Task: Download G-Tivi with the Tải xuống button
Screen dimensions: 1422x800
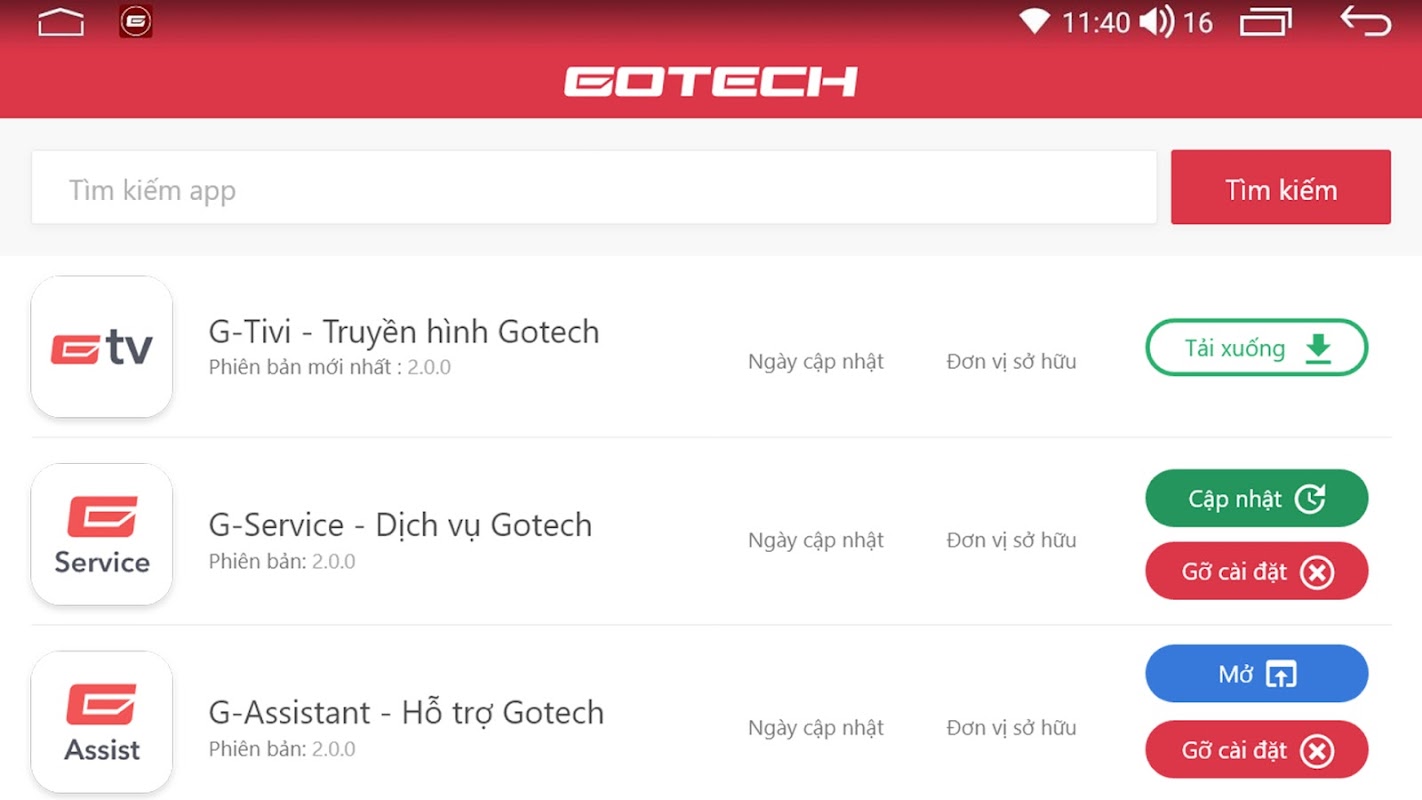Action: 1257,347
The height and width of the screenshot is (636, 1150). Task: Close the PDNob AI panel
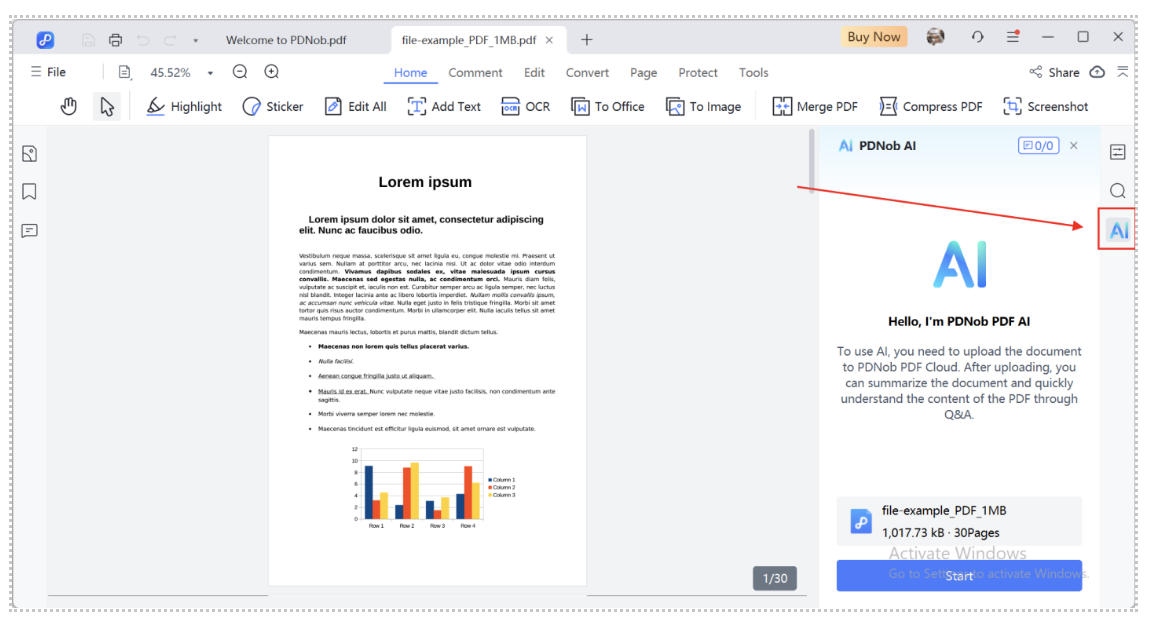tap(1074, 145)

———

[Task description]
What you give back must match the material word for word, with no images included.

[Your solution]
Task: Download G-Tivi with the Tải xuống button
Screen dimensions: 1422x800
Action: 1257,347
The height and width of the screenshot is (636, 1150). Task: Close the PDNob AI panel
tap(1074, 145)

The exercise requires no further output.